Digg is the only news provider listed at the moment. I subscribed to see how it works. Not too well. Perhaps not at all. Searches for Google, Playstation, Nintendo -- all topics on Digg right now -- brought nothing up. Hmm. I tried subscribing to People. Searches on Brad Pitt and Angelina Jolie gave me nothing.
Frankly, I don't think the system is working right just yet, as I'll get to further below. I also have a note out to Google about this. In the meantime, let's just pretend it's working. How do we at Search Engine Watch or anyone else get to be in that directory or a subscribed link partner in general.
Here's the guide that allows anyone to get started. I had to laugh at the intro:
The API was designed to be as easy to use as possible, and requires only basic XML skills. This guide will show you how to create subscribed links, with plenty of examples along the way.

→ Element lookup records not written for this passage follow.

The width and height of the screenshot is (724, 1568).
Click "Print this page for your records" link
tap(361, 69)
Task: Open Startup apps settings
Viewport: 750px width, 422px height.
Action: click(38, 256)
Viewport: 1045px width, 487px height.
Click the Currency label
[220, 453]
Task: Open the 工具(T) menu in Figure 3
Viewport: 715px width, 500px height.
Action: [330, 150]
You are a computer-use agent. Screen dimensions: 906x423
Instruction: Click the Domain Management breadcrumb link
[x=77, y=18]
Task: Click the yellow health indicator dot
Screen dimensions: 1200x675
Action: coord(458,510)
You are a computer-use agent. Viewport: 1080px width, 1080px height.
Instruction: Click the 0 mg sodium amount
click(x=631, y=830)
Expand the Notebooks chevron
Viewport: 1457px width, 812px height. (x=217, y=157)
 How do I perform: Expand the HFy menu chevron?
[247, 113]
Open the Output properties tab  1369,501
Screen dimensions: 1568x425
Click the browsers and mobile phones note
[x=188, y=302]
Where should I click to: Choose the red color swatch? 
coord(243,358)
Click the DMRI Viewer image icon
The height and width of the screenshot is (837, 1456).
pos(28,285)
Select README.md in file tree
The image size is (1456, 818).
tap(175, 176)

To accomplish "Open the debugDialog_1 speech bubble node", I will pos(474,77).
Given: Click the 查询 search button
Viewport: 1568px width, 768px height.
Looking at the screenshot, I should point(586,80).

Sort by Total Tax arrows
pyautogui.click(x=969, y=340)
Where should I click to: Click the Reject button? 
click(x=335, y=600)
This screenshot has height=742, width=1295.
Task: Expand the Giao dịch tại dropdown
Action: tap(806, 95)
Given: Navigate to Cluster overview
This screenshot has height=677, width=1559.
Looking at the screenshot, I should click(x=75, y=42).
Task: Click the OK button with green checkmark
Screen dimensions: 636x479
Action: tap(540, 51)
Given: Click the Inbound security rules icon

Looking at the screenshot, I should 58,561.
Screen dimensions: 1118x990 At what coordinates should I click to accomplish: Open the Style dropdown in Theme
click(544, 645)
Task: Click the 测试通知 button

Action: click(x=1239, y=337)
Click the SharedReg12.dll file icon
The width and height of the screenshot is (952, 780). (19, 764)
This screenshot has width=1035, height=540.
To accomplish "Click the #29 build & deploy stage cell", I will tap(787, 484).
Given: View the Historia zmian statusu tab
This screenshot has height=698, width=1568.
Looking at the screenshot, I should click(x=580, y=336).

I laughed because in short order, I was lost! Barry Schwartz, who is a programmer, still felt lost himself and said he'd through it at "one of his XML guys" tomorrow. In contrast, making a Google Toolbar Button is a heck of a lot easier. I sure wish making subscribed links were, because they are potentially going to be an important new way for people to ensure they are getting traffic from Google.
Anyone can make a subscribed link to offer on via their own site (though the developer guide doesn't go into details about this, such as how to place it). Naturally, what you really want is to be in the directory that Google itself offers. Again, the developer guide doesn't cover this. But this appears to be the submission page.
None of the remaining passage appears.